Auf der Rinderalp der Flachländler

Eine Genossenschaft, zu der auch ein SVP-Mann wie Regierungsrat Ernst Stocker nicht die geringsten Berührungsängste kennt, und eine Alp, die nicht Berglern, sondern Unterländern vom Zürichsee gehört: Ein Augenschein auf der Sömmerungsweide der Alpgenossenschaft Wädenswil hoch über dem Sihlsee im Kanton Schwyz.

 

Arthur Schäppi

Auf dem Soziussitz des Quad rumpelt es wie in einem Schüttelbecher. Die Fahrt geht auf holpriger weiss-rot-weiss markierter Bergroute durchs wildromantische Chilentobel ob Euthal am Sihlsee. Der Weg ist teilweise in Felswände gesprengt, führt gefährlich nahe an schwindelerregenden Abgründen vorbei. Am Steuer sitzt Ueli Rusterholz (73), gelernter Landwirt aus Wädenswil und pensionierter Gartenbauer mit einstmals eigenem Geschäft und seit 21 Jahren Präsident der Alpgenossenschaft Wädenswil. Hier, mitten in der Innerschweiz zwischen Sihlsee und Chli Aubrig, besitzen Unterländer Bauern aus der Stadt Wädenswil am Zürichsee seit nunmehr 91 Jahren Grund und Boden: die Rinderalp Vorder Chrummflue, die sich auf einer Fläche von 42 Hektaren von der Alphütte auf 1150 Metern ü. M. den steilen Hang hinauf bis auf eine Höhe von 1450 Metern erstreckt. 32 Hektaren davon sind Weideland, 10 Hektaren Bergwald. 22 Genossenschafter, darunter noch acht aktive Bauern, halten je einen Anteilschein von 2000 Franken. Mitglieder sind etwa auch SVP-Regierungsrat und Meisterlandwirt Ernst Stocker und sein Sohn Adrian, der heute den Hof der Stockers in Wädenswil bewirtschaftet. 

 

Züribieter unter Beobachtung

In der Chrummflue werden wir erst von Christian Rizzi (68), einem Bündner, der das Älplern seit Kindsbeinen kennt und hier die 11. Saison als Hirt verbringt, mit Pulverkaffee empfangen – und weiter oben dann auch noch vom Glockengebimmel einer munteren  Rinderherde. Ab Anfang Juni bis Mitte September in dieser Wädenswiler Ferienkolonie der besonderen Art weiden 56 Rinder und drei Mutterkühe mit ihren vier Kälbchen – allesamt gehören sie Wädenswiler Bauern. «Wir sind damit am Nutzungslimit der Alp – mehr Tiere wären nicht erlaubt», erklärt Rusterholz. «Die Rinder sind für die Aufzucht bestimmt und bekommen im steilen Gelände und an der Bergluft einen robusten Körperbau und werden widerstandsfähiger gegen Krankheiten», erklärt Rizzi.
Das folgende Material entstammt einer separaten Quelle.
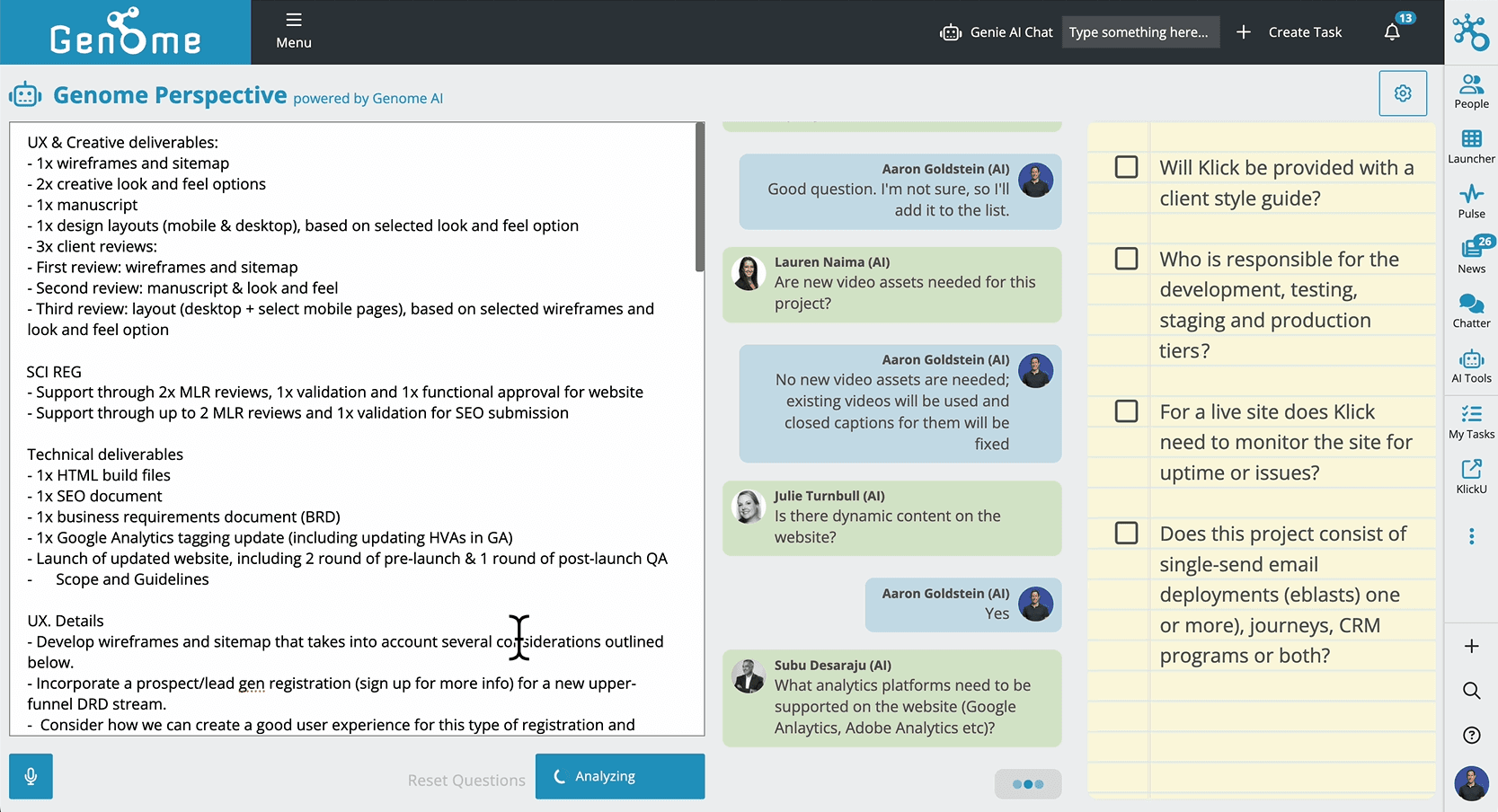The image size is (1498, 812).
Task: Open News with 26 badge
Action: (1471, 255)
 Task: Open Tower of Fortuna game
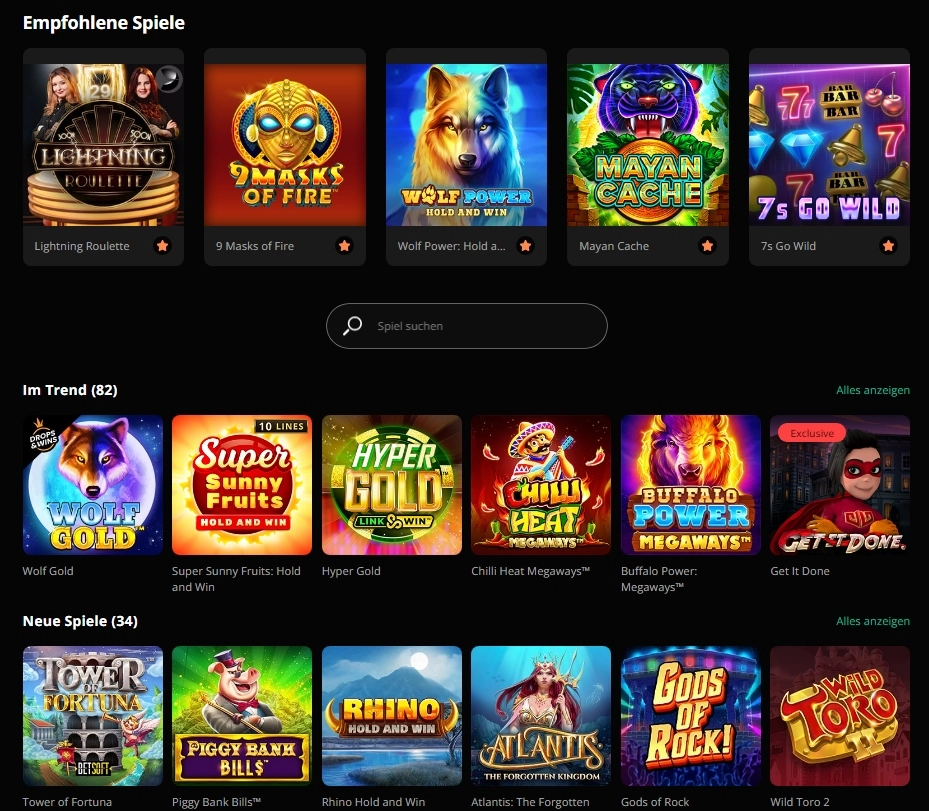pos(93,716)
Und für ihre Besitzer im Unterland habe die Alpsömmerung quasi den Effekt einer willkommenen «Betriebsvergrösserung», ergänzt Ueli Rusterholz. Der Genossenschaftspräsident im Rentenalter leistet auf der Alp von April bis Oktober wöchentlich an ein bis zwei Tagen Fronarbeit, hilft dem Hirt bei der Weidepflege, beim Zäunen, Heuen und Holzspalten und versorgt ihn auch regelmässig mit Lebensmitteln. «Ohne die Unterstützung von Ueli sowie gelegentlich auch von andern Genossenschaftern, wäre die Arbeit gar nicht zu bewältigen», meint Christian Rizzi. «Wir können es gut miteinander – und man lässt mich hier sehr selbstständig arbeiten», lobt der Älpler seine Arbeitgeber aus der Agglomeration Zürich. Von den Einheimischen aber wird die Alp der Züribieter mit der vom Hirt gehissten Bündnerfahne genau beobachtet, weiss Rizzi.

 

Vermächtnis bewahren

Die Genossenschaftsalp erfülle noch immer ihren Zweck und finanziell komme man «gerade eben raus», sagt Rusterholz. Mit Herzblut und Erfolg hatte er 1998 für einen Neubau der baufällig gewordenen Alphütte gekämpft – und gegen Mitglieder, «die aus Angst vor einer Überschuldung lieber verkauft hätten». Das damalige Festhalten an der Genossenschaftsalp und die anschliessende Übernahme des Präsidiums hat Rusterholz nie bereut: «Die Chrummflue ist ein Vermächtnis unserer Vorfahren, das es zum Nutzen und zur Freude von heutigen und künftigen Generationen unbedingt zu pflegen und zu erhalten gilt», ist der oberste Alpgenossenschafter denn auch überzeugt.